After watching the SpaceX rocket recently just try to land on a platform, you’d think this ability is years if not decades away. Yet the buzz on space websites is that NASA may have accidentally discovered a way to create a warp field. Wait, what?
Yes, lots of testing to be done, and it could turn out not to be what they think at any time. But if it is...
3 comments:
I have trouble believing they accurately and consistently measured a 1x10^-18 m/s difference in travel time over a 7.23 centimeter laser path length, even if this effect were real.
With a baseline of c = 300,000,000 (3x10^8), a difference of 1 meter per second would be 1 in 3 billion; no prob, radios do that all the time. But 1x10^-18 m/s is 1 part in 300,000,000,000,000,000,000,000,000 (300 septillion; 300 _trillion_ trillion).
Super-cooled atomic clocks (which these guys would have to be using as a reference standard) typically are accurate to kept synchronized to an accuracy of 10^9 seconds per day (approximately 1 part in 10^14).
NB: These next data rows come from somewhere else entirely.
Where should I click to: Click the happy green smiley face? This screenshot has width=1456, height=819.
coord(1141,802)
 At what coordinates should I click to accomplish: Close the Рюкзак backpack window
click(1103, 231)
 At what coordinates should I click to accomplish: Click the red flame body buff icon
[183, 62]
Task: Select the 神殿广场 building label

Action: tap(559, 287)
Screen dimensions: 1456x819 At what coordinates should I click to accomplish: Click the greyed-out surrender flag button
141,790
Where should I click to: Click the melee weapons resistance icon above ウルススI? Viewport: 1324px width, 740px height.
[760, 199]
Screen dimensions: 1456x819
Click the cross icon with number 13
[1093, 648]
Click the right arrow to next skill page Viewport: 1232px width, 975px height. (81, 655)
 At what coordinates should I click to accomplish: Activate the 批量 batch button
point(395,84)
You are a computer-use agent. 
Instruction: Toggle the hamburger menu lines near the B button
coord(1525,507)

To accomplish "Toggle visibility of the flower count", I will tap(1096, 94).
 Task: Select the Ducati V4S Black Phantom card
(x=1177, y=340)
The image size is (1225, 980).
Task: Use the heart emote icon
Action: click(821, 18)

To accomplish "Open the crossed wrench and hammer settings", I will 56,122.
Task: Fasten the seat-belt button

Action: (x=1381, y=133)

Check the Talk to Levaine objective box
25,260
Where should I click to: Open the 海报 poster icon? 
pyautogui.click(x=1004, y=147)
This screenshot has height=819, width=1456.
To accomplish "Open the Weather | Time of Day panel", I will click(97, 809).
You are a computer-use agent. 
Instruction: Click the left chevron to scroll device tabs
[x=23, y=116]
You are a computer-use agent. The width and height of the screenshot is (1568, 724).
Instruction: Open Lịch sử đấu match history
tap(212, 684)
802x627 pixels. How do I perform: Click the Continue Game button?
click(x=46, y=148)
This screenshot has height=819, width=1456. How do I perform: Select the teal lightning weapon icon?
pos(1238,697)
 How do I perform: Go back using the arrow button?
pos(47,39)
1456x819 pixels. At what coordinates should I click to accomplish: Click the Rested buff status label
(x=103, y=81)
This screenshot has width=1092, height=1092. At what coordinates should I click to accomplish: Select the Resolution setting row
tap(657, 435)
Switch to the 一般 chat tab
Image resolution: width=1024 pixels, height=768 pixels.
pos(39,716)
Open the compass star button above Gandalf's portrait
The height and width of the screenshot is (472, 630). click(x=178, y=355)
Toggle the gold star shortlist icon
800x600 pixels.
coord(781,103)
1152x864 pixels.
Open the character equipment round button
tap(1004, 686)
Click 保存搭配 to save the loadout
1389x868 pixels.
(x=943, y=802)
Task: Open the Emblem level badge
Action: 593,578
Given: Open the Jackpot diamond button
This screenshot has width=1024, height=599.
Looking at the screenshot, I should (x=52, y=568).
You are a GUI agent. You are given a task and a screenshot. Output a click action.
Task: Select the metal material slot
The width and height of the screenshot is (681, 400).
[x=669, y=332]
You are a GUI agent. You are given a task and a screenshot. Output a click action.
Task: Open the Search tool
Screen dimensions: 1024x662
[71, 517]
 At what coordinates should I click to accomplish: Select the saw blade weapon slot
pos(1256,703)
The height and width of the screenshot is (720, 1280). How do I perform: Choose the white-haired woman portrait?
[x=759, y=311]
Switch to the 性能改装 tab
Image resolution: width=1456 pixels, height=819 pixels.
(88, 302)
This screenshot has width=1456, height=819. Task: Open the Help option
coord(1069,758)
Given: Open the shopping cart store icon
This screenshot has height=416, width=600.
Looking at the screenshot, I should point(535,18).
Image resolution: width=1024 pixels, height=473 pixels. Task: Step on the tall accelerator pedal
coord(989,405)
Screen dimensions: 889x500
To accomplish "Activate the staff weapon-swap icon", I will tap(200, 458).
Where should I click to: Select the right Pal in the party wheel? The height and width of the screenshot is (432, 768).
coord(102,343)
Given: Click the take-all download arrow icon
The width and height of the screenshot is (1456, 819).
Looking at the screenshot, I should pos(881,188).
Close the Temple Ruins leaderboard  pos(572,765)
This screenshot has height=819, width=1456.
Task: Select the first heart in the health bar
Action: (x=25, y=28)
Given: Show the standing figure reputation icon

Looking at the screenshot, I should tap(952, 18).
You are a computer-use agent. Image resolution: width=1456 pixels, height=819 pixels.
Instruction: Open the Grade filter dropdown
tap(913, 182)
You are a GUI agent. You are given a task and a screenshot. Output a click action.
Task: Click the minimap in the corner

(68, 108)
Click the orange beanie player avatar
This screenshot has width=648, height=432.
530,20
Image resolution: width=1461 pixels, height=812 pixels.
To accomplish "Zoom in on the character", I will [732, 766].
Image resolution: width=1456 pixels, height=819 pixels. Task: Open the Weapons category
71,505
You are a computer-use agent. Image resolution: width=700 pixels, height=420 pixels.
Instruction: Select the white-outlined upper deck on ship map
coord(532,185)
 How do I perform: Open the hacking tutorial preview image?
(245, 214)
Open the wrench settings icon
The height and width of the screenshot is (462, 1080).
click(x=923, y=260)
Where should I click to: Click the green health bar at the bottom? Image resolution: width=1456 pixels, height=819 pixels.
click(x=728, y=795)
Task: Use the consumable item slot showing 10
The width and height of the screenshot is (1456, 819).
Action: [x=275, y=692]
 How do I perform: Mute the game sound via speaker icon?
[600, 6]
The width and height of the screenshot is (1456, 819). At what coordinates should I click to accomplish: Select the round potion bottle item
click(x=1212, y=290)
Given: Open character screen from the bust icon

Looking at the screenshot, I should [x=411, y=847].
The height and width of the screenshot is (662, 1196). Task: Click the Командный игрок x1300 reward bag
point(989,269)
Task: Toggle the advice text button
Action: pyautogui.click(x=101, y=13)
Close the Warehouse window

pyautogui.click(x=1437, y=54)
They appear to be claiming a to have measured something to an accuracy of 12 orders of magnitude greater than their reference standard, and what I read there doesn't incline me to wade through the rest of the 100 pages of chatter.
Stop bringing troublesome numbers into this, dammit, I want a warp!
Heh. Be glad I didn't go into the issue of charging plates to 900 KV with no dielectric. Just how hard a vacuum did they get? [grin]
I want a warp drive, too. That's why I get annoyed with "reports" like that.